The Governor’s 21st Century Infrastructure Commission report released last December, followed one month later by a report from Business Leaders for Michigan, estimates the state needs to invest $4 billion more per year over the next 20 years to meet Michigan’s infrastructure needs. Yet as we look around Michigan, we find example after example of systems that need replacement or repairs, without any plan from Lansing to do so.

Michigan’s Drinking Water Systems

There is a huge investment gap in how much we spend – compared to what is needed – to properly fund the systems that help provide clean drinking water to Michigan residents and businesses and meet the requirements of the Safe Drinking Water Act.

Michigan needs to increase investments in maintaining drinking water systems by $284 million to $563 million a year—not including improvements that need to be made in Flint.

Michigan’s Stormwater and Wastewater Systems

The U.S. Environmental Protection Agency estimates Michigan needs more than $2 billion in fixes to our stormwater and wastewater systems alone. Right now, municipalities, counties and utility authorities are spending $800 million a year less than what is necessary to maintain these systems.

Michigan’s Dams

Funding for Michigan’s aging dams is reaching crisis proportions. A 2009 study estimates that 120 Michigan dams need at least $50 million for repairs or rehabilitation. This is disconcerting, considering more than 90 percent of Michigan’s 2,581 dams will reach or exceed their design life by 2020.

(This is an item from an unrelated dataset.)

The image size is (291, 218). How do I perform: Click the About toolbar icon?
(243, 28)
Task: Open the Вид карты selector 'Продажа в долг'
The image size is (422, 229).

A dam failure can threaten public safety and the environment and cause catastrophic economic damage. We’ve seen this happen before in 2003 when Silver Lake Dam in the U.P. breached, causing more than $100 million in damages to roads, bridges and other property. Recently, a 113-year-old dam in Paw Paw was breached after rainstorms brought six inches of rain.

Fixing the Problem

It’s time to demand that our federal, state and locally elected officials make improving our infrastructure the most important issue in our state, or our Pure Michigan summers will be a thing of the past.